According to CNN, Paula Zahn has “Today’s Toughest Questions, Asked and Answered.” This, of course, got me wondering what I would ask Paula, and I think it would be something to the effect of, “Paula, do you know that your last name means ‘tooth’ in German?”
I’m going to follow up that random tidbit with another one. I was reading Sports Illustrated online, specifically Pete McEntegart’s Ten Spot, which mentioned the uniforms for the new D.C. Nationals baseball team. He joked that, like the country, they would be mostly red, with blue trim along all the edges. I chuckled to myself- and then, panicking, checked the old Expos website, to see what the jerseys actually looked like. Turns out they haven’t designed them.
(If there’s one thing I’m more obsessive about than politics, it’s baseball.)
Regardless of what the Nationals end up wearing, I don’t really like the fact that the mainstream media continues to promote this notion of “red vs. blue” states, especially since people I know have begun to identify themselves based on their state’s “color.” I’ll admit that I’m guilty of this myself- it’s comforting to know that your friends and neighbors probably didn’t vote for the bad guy.
But the red/blue state split only takes the Presidential race into account. The red states voted Bush, the blue states voted Kerry. But that ignores some important differences in Senatorial and Congressional races. New Hampshire, a Kerry state, still re-elected Republican Senator Judd Gregg.
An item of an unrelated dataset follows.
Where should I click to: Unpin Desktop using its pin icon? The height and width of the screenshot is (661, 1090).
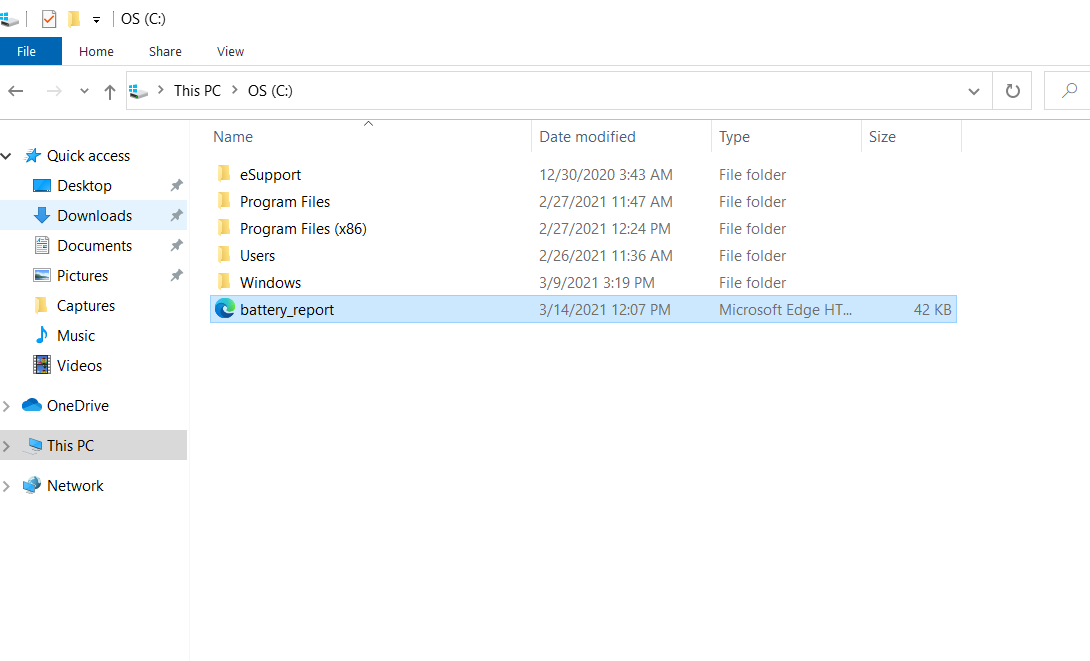pyautogui.click(x=177, y=186)
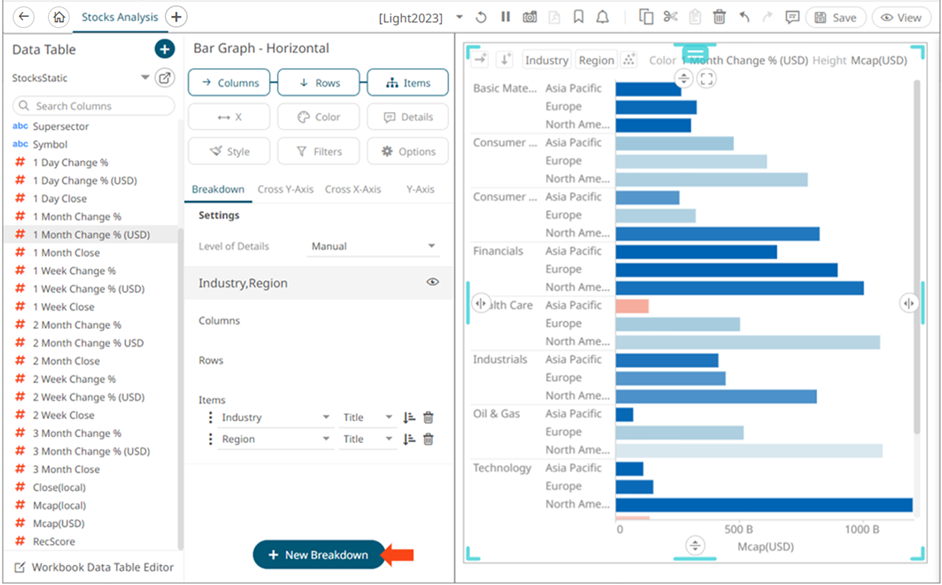The width and height of the screenshot is (942, 585).
Task: Toggle sort order for Region item
Action: pyautogui.click(x=408, y=439)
And Colorado, which went for Bush, still sent arch-conservative Pete Coors packing in favor of environmental attorney Ken Salazar. Now Pete can go back home and brew mediocre beer, make commercials about twins, and take a bath in a pile of his own money.
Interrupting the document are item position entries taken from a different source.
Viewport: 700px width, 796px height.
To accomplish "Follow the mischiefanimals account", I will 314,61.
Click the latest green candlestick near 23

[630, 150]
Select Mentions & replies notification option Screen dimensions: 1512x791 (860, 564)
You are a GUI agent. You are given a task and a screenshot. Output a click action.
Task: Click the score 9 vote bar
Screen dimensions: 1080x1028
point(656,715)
It’s not that splitting the party ticket is anything new. My home state of Massachusetts- widely reputed to be the most liberal locality this side of Toronto- has had Republican governors since the first Bush administration. It doesn’t prove anything- it just reminds us that November 2nd wasn’t a numbers competition between all-red and all-blue voters. It still boggles my mind that the whole thing was less than a month ago.
But over the course of the last 27 days, it seems like some of the divisions are starting to heal. The election threw everyone’s political opposition into caricatures of themselves; every red state was packed with gun-toting, bloodthirsty Christian evangelists out to turn the country into a conservative theocracy, and all we could do was hope they didn’t cross the border into our bastions of blue. We, of course, didn’t help our image by screaming about moving to Canada and being terrified of the “moral values” discussion- we came across like a bunch of effete Communist pansies.
Of course, it just seems like some of the divisions are healing, and that’s because we don’t have to hear about the red-vs.-blue state thing as much anymore. It’s divisive and it needs to stop, and unfortunately, it’s not over yet. Websites like www.sorryeverybody.com are continuing to promote the spirit of election-night defeatism that seeped into the brain of every committed liberal in the country.
I guess all I really have to say is that they’re not going to stay red- or, to be fair, stay blue- forever. Time’s beginning letting the ideological heat cool down, and I think that’s good. Because when you get people to calm down and start thinking, they start voting Democratic.